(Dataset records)
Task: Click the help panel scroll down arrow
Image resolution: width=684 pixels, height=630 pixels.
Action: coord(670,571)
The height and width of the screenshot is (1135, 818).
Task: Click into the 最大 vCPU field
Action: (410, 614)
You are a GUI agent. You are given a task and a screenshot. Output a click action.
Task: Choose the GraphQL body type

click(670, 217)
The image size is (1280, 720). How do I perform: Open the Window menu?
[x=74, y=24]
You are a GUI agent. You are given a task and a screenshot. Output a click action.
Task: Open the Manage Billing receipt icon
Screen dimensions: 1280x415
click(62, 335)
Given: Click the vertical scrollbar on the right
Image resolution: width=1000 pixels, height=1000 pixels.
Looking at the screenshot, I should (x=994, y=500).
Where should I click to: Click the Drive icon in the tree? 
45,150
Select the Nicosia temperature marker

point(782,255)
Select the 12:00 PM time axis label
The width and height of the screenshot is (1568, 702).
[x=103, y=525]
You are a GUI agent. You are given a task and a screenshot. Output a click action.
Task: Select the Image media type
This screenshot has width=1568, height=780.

# WHAT IS REQUIRED
Please write out the whole listing above word for word.

# FULL SOLUTION
Task: Click the help panel scroll down arrow
Image resolution: width=684 pixels, height=630 pixels.
Action: coord(670,571)
The height and width of the screenshot is (1135, 818).
Task: Click into the 最大 vCPU field
Action: (410, 614)
You are a GUI agent. You are given a task and a screenshot. Output a click action.
Task: Choose the GraphQL body type

click(670, 217)
The image size is (1280, 720). How do I perform: Open the Window menu?
[x=74, y=24]
You are a GUI agent. You are given a task and a screenshot. Output a click action.
Task: Open the Manage Billing receipt icon
Screen dimensions: 1280x415
click(62, 335)
Given: Click the vertical scrollbar on the right
Image resolution: width=1000 pixels, height=1000 pixels.
Looking at the screenshot, I should (x=994, y=500).
Where should I click to: Click the Drive icon in the tree? 
45,150
Select the Nicosia temperature marker

point(782,255)
Select the 12:00 PM time axis label
The width and height of the screenshot is (1568, 702).
[x=103, y=525]
You are a GUI agent. You are given a task and a screenshot. Output a click action.
Task: Select the Image media type
This screenshot has width=1568, height=780.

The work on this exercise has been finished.